One can prove that $ZF\vdash(ZF+AC)^{\mathbf{L}}$ for the constructible class $\mathbf{L}$. So we have, in a finitistic way, $Con(ZF)\rightarrow Con(ZFC)$. From this, one can also deduce $$ZF\vdash CON(\ulcorner ZF\urcorner)\rightarrow CON(\ulcorner ZFC \urcorner)$$ and so $ZFC\not\vdash CON(\ulcorner ZF \urcorner)$ by the Goedel's second incompleteness.

At this point, I wonder why some fragments of $ZFC$, e.g., $ZFC- \mathrm{I}\mathrm{n}\mathrm{f}$ and $ZFC- \mathrm{P}$, can be shown its consistency in $ZFC$, but some, for example $ZFC-AC$, should not be. I mean, why can we not to construct a set model of $ZF$ in $ZFC$, where we can construct a set model of $ZFC-\mathrm{Inf}$ or of $ZFC-\mathrm{P}$?

Answer 1

You seem to have answered the question yourself in the second paragraph. If we could prove there were a set model of ZF in ZFC, then the constructible universe of that model would be a set model of ZFC, and we would have proved Con(ZFC) in ZFC, which is impossible by GIT, unless ZFC is inconsistent.

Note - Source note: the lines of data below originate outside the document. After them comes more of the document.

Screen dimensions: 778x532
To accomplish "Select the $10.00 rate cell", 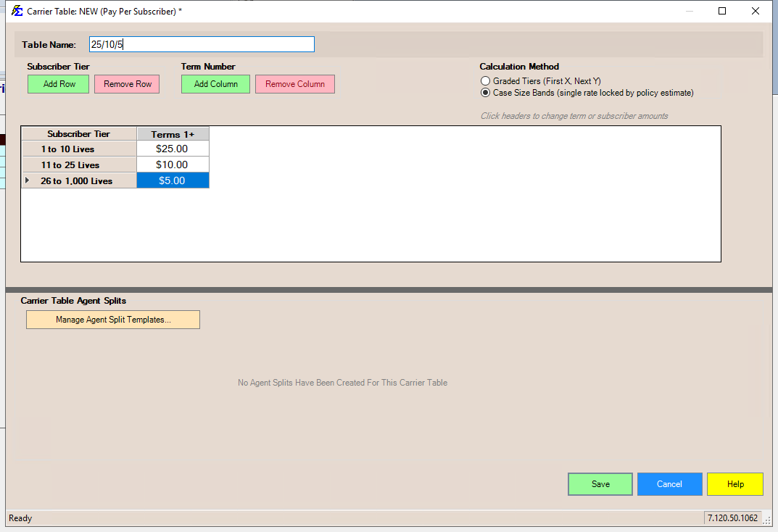I will pos(173,165).
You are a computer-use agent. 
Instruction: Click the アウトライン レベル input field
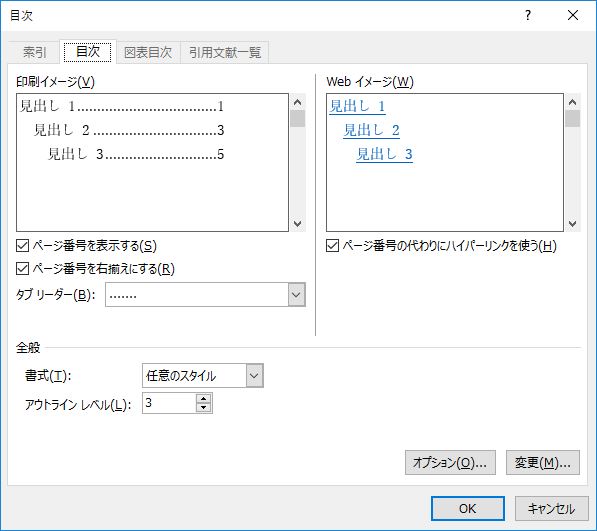pyautogui.click(x=169, y=403)
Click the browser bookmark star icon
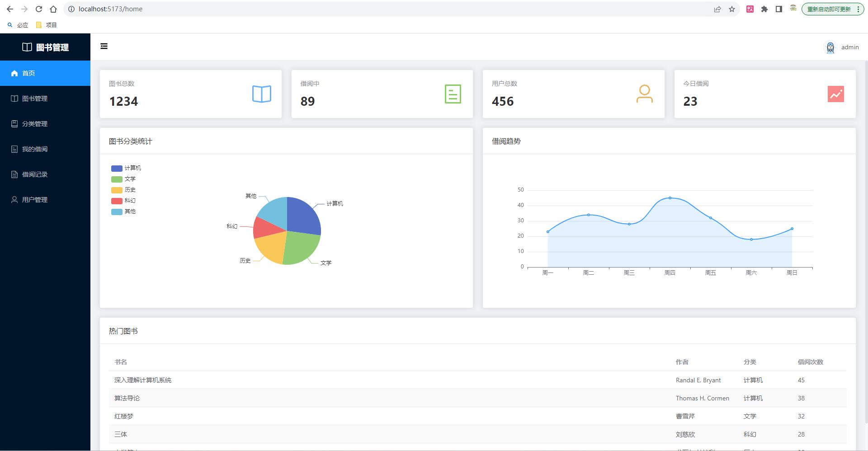 pos(732,9)
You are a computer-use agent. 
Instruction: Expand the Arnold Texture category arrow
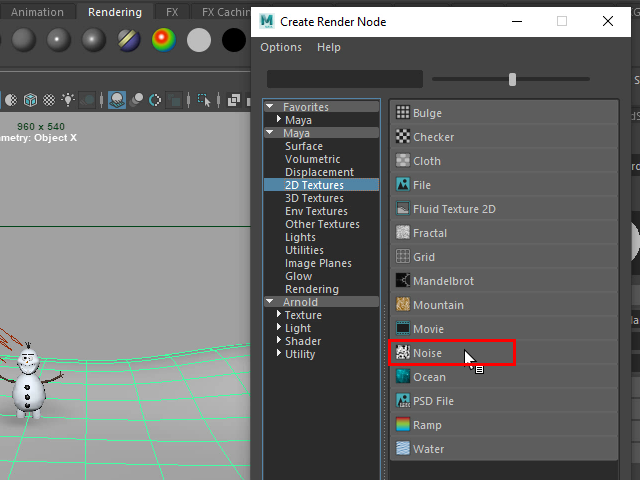277,315
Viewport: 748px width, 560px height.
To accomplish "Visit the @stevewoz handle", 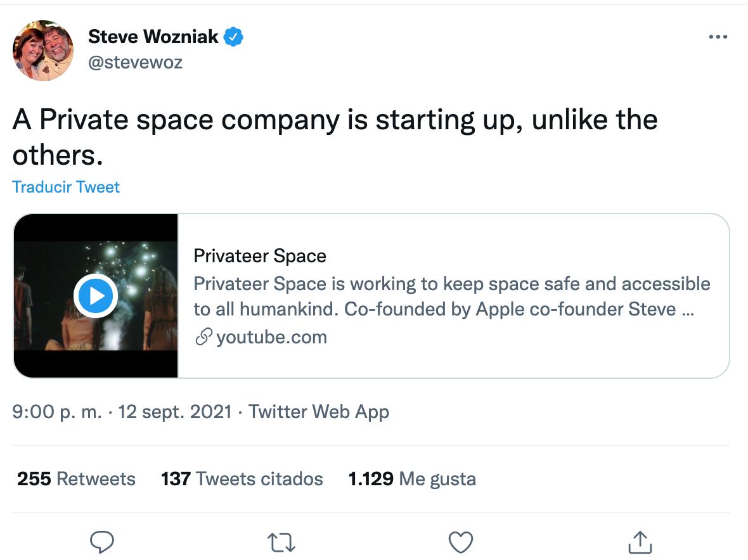I will (x=135, y=63).
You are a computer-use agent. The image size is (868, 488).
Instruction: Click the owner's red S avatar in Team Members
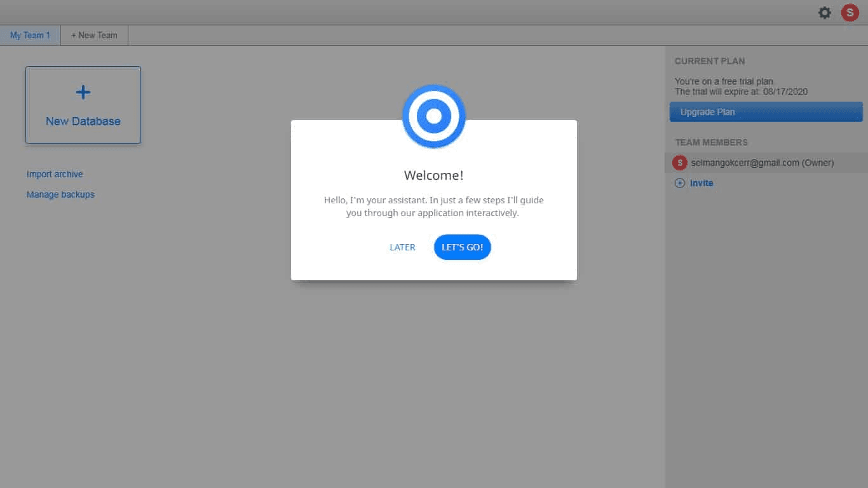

The fact that the constructible universe is a model of ZFC (and GCH, $\lozenge,$ $\lnot$SH etc) is good news in the sense that it shows AC, et. al. will not cause an inconsistency that wasn't already there in ZF. But from the perspective of hoping we might be able to prove Con(ZF) by adding choice, it's bad news.